Spring is all about beginnings. Sure, in January there was the New Year, when the calendar made it’s claims, of starting over and all that. All very well and good. The white grids with the numbered squares have had their say.
But now the earth is speaking, in a language more flowery, and somehow more convincing, than the calendar. She is pouring everything she has into beginning again, as she does every season, in the bursting mass of blossoms and unfurling shoots, spotted fawns and clumsy baby birds. We may (or may not) be done with rain, we may (or may not) be ready for spring, but here she comes anyway, barreling around the corner of a windy road, with flowers trailing behind her.
It’s morning in the mountains. It’s time to begin again. It’s time…for breakfast.
Here’s a treat for a lazy Sunday morning. This sausage is the anchor of a perfect breakfast; mildly sweet and subtly sagey, with hints of black pepper and mustard. While it can easily be stuffed into sheep casings, it’s even easier to form it into patties, and just as delicious. Serve it like a tiny sausage slider, sandwiched with egg and toast. Or more simply, alongside fresh eggs and OJ. Classic!
Crumpets are a great deal. For one thing, if you’re feeding a sourdough starter, but not baking all the time, something must be done with the excess starter. Many recipes advise throwing out portions of the starter, but that’s just plain ridiculous, because there are so many delicious things to be done with it. Pancakes, crackers, noodles…and crumpets!
Greek Yogurt is the cool kid in the fridge, thick and creamy, at home in sweet and savory applications. There’s so many brands and flavors to choose from, and each one seems to have it’s own unique texture and consistency.
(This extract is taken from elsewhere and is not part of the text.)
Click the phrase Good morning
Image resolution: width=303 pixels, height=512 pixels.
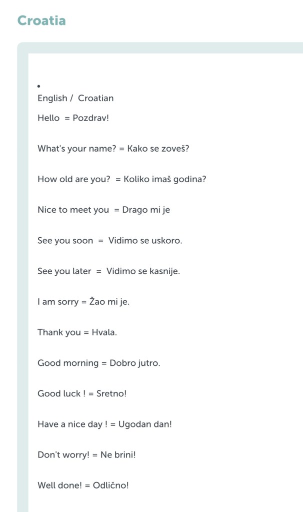tap(68, 363)
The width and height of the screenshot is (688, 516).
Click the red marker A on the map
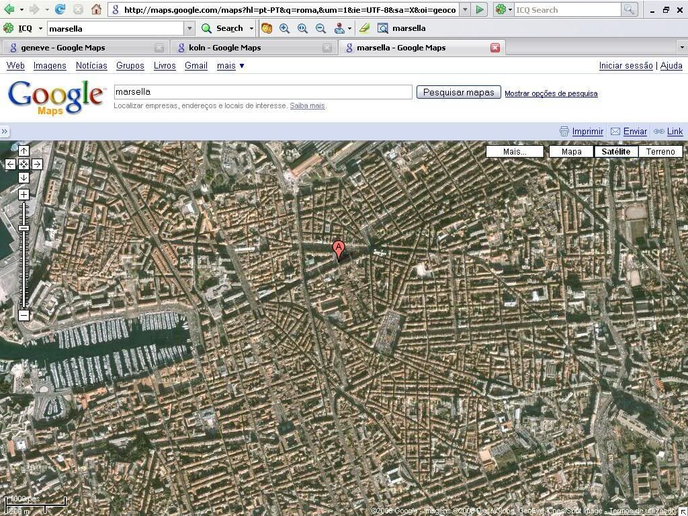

Which is best? For those of us making yogurt at home, the choices are no less numerous.
Last year, we enjoyed a long-running series with the Santa Cruz Farmer’s Market, where we taught classes at several of their locations on a wide range of traditional-food subjects. We’re excited to be working with them again this year, though the format will take a slightly different shape. It’s still in the planning stages, but those of you that are looking forward to another year of meeting us at the markets will not be disappointed.
We’re finishing up our winter series of Mountain Feed classes, which we have been holding at the Alba School house, and after that we’re going to take a breath to regroup and do some planning. See our events and workshops page for the schedule of remaining Winter and Spring classes!
What kinds of classes would you like to see us offer in the year ahead? Let us know.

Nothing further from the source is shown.